▶ _WHAT THE EXERCISE ASKS_: Every record that follows should appear again in your answer, exactly the same.

AVAILABLE DATA Start Marker

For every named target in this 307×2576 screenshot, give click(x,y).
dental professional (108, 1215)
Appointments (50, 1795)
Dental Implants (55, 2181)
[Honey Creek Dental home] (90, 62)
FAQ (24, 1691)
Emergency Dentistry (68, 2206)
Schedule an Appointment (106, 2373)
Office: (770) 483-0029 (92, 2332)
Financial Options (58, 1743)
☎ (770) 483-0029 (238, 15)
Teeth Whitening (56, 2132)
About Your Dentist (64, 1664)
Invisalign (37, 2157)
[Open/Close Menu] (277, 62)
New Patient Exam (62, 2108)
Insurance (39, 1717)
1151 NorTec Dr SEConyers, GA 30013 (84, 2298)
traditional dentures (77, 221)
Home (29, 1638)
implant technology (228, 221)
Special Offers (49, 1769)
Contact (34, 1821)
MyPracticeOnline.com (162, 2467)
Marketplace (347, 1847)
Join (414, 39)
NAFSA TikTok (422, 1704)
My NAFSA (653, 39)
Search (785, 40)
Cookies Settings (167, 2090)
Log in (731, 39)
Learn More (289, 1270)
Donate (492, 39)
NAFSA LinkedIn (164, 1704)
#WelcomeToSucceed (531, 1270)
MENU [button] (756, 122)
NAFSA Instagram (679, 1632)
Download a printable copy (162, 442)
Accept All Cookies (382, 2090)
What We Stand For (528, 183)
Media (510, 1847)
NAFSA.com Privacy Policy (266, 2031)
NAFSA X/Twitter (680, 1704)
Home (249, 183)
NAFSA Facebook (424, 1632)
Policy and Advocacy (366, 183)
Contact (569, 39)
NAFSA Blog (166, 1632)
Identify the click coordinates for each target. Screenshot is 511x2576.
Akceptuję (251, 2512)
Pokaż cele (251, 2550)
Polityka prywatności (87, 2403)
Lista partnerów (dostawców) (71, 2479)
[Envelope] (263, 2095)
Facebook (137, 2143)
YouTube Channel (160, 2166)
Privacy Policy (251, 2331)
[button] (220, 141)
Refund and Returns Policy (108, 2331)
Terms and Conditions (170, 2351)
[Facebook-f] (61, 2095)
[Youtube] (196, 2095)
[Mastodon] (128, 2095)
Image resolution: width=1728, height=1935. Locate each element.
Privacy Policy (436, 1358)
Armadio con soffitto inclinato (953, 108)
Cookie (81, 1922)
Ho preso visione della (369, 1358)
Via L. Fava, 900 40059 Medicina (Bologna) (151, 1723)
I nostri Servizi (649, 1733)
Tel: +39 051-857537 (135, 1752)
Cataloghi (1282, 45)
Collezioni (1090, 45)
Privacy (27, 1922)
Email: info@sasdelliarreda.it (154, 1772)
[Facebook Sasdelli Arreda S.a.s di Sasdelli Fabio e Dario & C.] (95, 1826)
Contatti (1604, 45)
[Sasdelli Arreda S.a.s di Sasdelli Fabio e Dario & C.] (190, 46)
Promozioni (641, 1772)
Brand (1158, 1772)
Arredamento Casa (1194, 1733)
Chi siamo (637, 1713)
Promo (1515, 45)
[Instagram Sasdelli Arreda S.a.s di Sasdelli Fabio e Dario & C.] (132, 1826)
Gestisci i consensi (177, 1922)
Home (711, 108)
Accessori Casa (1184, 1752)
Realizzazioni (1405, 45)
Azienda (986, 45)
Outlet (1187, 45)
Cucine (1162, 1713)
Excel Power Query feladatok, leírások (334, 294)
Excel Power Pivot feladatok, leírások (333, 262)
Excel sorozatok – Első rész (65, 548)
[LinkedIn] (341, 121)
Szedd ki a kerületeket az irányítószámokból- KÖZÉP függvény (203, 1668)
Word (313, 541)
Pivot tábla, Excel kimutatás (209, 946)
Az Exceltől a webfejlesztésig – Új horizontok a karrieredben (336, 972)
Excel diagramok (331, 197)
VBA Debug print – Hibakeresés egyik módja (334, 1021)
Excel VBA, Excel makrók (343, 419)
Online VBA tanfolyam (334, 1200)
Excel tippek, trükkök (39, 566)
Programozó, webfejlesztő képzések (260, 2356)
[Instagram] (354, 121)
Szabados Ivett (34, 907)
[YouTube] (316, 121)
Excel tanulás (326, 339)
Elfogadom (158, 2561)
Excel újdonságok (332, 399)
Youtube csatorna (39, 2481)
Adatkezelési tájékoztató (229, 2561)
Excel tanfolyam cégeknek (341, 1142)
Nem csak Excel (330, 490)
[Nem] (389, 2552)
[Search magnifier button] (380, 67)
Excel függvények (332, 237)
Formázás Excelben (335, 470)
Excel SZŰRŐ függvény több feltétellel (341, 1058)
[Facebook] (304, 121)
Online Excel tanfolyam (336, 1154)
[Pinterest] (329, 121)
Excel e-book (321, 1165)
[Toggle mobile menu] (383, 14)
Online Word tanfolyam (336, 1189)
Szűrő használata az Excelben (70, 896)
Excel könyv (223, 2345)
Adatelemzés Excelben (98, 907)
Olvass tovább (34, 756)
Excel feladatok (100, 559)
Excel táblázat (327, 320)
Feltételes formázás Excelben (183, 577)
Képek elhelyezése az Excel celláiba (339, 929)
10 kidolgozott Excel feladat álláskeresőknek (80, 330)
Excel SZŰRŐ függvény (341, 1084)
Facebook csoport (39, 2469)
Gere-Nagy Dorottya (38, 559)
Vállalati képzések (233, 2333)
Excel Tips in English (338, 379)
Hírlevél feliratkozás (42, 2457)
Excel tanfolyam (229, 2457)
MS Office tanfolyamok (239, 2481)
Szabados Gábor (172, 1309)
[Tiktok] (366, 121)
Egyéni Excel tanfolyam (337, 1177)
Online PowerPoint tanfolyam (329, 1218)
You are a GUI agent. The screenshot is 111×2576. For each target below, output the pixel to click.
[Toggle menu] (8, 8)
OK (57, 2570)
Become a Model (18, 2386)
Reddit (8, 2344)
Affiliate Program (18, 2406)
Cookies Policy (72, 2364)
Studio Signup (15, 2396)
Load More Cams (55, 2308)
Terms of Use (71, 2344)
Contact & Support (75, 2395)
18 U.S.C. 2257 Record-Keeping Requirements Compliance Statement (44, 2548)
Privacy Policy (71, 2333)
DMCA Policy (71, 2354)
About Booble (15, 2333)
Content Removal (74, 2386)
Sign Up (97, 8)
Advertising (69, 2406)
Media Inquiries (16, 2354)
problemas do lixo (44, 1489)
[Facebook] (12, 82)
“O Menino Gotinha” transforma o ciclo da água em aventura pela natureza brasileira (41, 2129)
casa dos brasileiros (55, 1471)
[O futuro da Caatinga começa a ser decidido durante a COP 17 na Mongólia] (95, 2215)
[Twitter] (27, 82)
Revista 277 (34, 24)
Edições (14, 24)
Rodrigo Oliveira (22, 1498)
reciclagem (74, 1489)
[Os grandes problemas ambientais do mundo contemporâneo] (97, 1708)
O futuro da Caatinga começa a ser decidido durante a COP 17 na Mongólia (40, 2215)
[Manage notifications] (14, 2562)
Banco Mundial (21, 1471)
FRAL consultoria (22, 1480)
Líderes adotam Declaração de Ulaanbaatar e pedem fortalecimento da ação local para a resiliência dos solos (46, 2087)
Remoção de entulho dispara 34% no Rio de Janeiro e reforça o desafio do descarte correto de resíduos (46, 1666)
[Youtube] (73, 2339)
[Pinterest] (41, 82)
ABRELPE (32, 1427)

AVAILABLE DATA End Marker

▶ _ANSWER TO THIS PROBLEM_:
For every named target in this 307×2576 screenshot, give click(x,y).
dental professional (108, 1215)
Appointments (50, 1795)
Dental Implants (55, 2181)
[Honey Creek Dental home] (90, 62)
FAQ (24, 1691)
Emergency Dentistry (68, 2206)
Schedule an Appointment (106, 2373)
Office: (770) 483-0029 (92, 2332)
Financial Options (58, 1743)
☎ (770) 483-0029 (238, 15)
Teeth Whitening (56, 2132)
About Your Dentist (64, 1664)
Invisalign (37, 2157)
[Open/Close Menu] (277, 62)
New Patient Exam (62, 2108)
Insurance (39, 1717)
1151 NorTec Dr SEConyers, GA 30013 (84, 2298)
traditional dentures (77, 221)
Home (29, 1638)
implant technology (228, 221)
Special Offers (49, 1769)
Contact (34, 1821)
MyPracticeOnline.com (162, 2467)
Marketplace (347, 1847)
Join (414, 39)
NAFSA TikTok (422, 1704)
My NAFSA (653, 39)
Search (785, 40)
Cookies Settings (167, 2090)
Log in (731, 39)
Learn More (289, 1270)
Donate (492, 39)
NAFSA LinkedIn (164, 1704)
#WelcomeToSucceed (531, 1270)
MENU [button] (756, 122)
NAFSA Instagram (679, 1632)
Download a printable copy (162, 442)
Accept All Cookies (382, 2090)
What We Stand For (528, 183)
Media (510, 1847)
NAFSA.com Privacy Policy (266, 2031)
NAFSA X/Twitter (680, 1704)
Home (249, 183)
NAFSA Facebook (424, 1632)
Policy and Advocacy (366, 183)
Contact (569, 39)
NAFSA Blog (166, 1632)
Identify the click coordinates for each target. Screenshot is 511x2576.
Akceptuję (251, 2512)
Pokaż cele (251, 2550)
Polityka prywatności (87, 2403)
Lista partnerów (dostawców) (71, 2479)
[Envelope] (263, 2095)
Facebook (137, 2143)
YouTube Channel (160, 2166)
Privacy Policy (251, 2331)
[button] (220, 141)
Refund and Returns Policy (108, 2331)
Terms and Conditions (170, 2351)
[Facebook-f] (61, 2095)
[Youtube] (196, 2095)
[Mastodon] (128, 2095)
Image resolution: width=1728, height=1935. Locate each element.
Privacy Policy (436, 1358)
Armadio con soffitto inclinato (953, 108)
Cookie (81, 1922)
Ho preso visione della (369, 1358)
Via L. Fava, 900 40059 Medicina (Bologna) (151, 1723)
I nostri Servizi (649, 1733)
Tel: +39 051-857537 (135, 1752)
Cataloghi (1282, 45)
Collezioni (1090, 45)
Privacy (27, 1922)
Email: info@sasdelliarreda.it (154, 1772)
[Facebook Sasdelli Arreda S.a.s di Sasdelli Fabio e Dario & C.] (95, 1826)
Contatti (1604, 45)
[Sasdelli Arreda S.a.s di Sasdelli Fabio e Dario & C.] (190, 46)
Promozioni (641, 1772)
Brand (1158, 1772)
Arredamento Casa (1194, 1733)
Chi siamo (637, 1713)
Promo (1515, 45)
[Instagram Sasdelli Arreda S.a.s di Sasdelli Fabio e Dario & C.] (132, 1826)
Gestisci i consensi (177, 1922)
Home (711, 108)
Accessori Casa (1184, 1752)
Realizzazioni (1405, 45)
Azienda (986, 45)
Outlet (1187, 45)
Cucine (1162, 1713)
Excel Power Query feladatok, leírások (334, 294)
Excel Power Pivot feladatok, leírások (333, 262)
Excel sorozatok – Első rész (65, 548)
[LinkedIn] (341, 121)
Szedd ki a kerületeket az irányítószámokból- KÖZÉP függvény (203, 1668)
Word (313, 541)
Pivot tábla, Excel kimutatás (209, 946)
Az Exceltől a webfejlesztésig – Új horizontok a karrieredben (336, 972)
Excel diagramok (331, 197)
VBA Debug print – Hibakeresés egyik módja (334, 1021)
Excel VBA, Excel makrók (343, 419)
Online VBA tanfolyam (334, 1200)
Excel tippek, trükkök (39, 566)
Programozó, webfejlesztő képzések (260, 2356)
[Instagram] (354, 121)
Szabados Ivett (34, 907)
[YouTube] (316, 121)
Excel tanulás (326, 339)
Elfogadom (158, 2561)
Excel újdonságok (332, 399)
Youtube csatorna (39, 2481)
Adatkezelési tájékoztató (229, 2561)
Excel tanfolyam cégeknek (341, 1142)
Nem csak Excel (330, 490)
[Nem] (389, 2552)
[Search magnifier button] (380, 67)
Excel függvények (332, 237)
Formázás Excelben (335, 470)
Excel SZŰRŐ függvény több feltétellel (341, 1058)
[Facebook] (304, 121)
Online Excel tanfolyam (336, 1154)
[Pinterest] (329, 121)
Excel e-book (321, 1165)
[Toggle mobile menu] (383, 14)
Online Word tanfolyam (336, 1189)
Szűrő használata az Excelben (70, 896)
Excel könyv (223, 2345)
Adatelemzés Excelben (98, 907)
Olvass tovább (34, 756)
Excel feladatok (100, 559)
Excel táblázat (327, 320)
Feltételes formázás Excelben (183, 577)
Képek elhelyezése az Excel celláiba (339, 929)
10 kidolgozott Excel feladat álláskeresőknek (80, 330)
Excel SZŰRŐ függvény (341, 1084)
Facebook csoport (39, 2469)
Gere-Nagy Dorottya (38, 559)
Vállalati képzések (233, 2333)
Excel Tips in English (338, 379)
Hírlevél feliratkozás (42, 2457)
Excel tanfolyam (229, 2457)
MS Office tanfolyamok (239, 2481)
Szabados Gábor (172, 1309)
[Tiktok] (366, 121)
Egyéni Excel tanfolyam (337, 1177)
Online PowerPoint tanfolyam (329, 1218)
You are a GUI agent. The screenshot is 111×2576. For each target below, output the pixel to click.
[Toggle menu] (8, 8)
OK (57, 2570)
Become a Model (18, 2386)
Reddit (8, 2344)
Affiliate Program (18, 2406)
Cookies Policy (72, 2364)
Studio Signup (15, 2396)
Load More Cams (55, 2308)
Terms of Use (71, 2344)
Contact & Support (75, 2395)
18 U.S.C. 2257 Record-Keeping Requirements Compliance Statement (44, 2548)
Privacy Policy (71, 2333)
DMCA Policy (71, 2354)
About Booble (15, 2333)
Content Removal (74, 2386)
Sign Up (97, 8)
Advertising (69, 2406)
Media Inquiries (16, 2354)
problemas do lixo (44, 1489)
[Facebook] (12, 82)
“O Menino Gotinha” transforma o ciclo da água em aventura pela natureza brasileira (41, 2129)
casa dos brasileiros (55, 1471)
[O futuro da Caatinga começa a ser decidido durante a COP 17 na Mongólia] (95, 2215)
[Twitter] (27, 82)
Revista 277 (34, 24)
Edições (14, 24)
Rodrigo Oliveira (22, 1498)
reciclagem (74, 1489)
[Os grandes problemas ambientais do mundo contemporâneo] (97, 1708)
O futuro da Caatinga começa a ser decidido durante a COP 17 na Mongólia (40, 2215)
[Manage notifications] (14, 2562)
Banco Mundial (21, 1471)
FRAL consultoria (22, 1480)
Líderes adotam Declaração de Ulaanbaatar e pedem fortalecimento da ação local para a resiliência dos solos (46, 2087)
Remoção de entulho dispara 34% no Rio de Janeiro e reforça o desafio do descarte correto de resíduos (46, 1666)
[Youtube] (73, 2339)
[Pinterest] (41, 82)
ABRELPE (32, 1427)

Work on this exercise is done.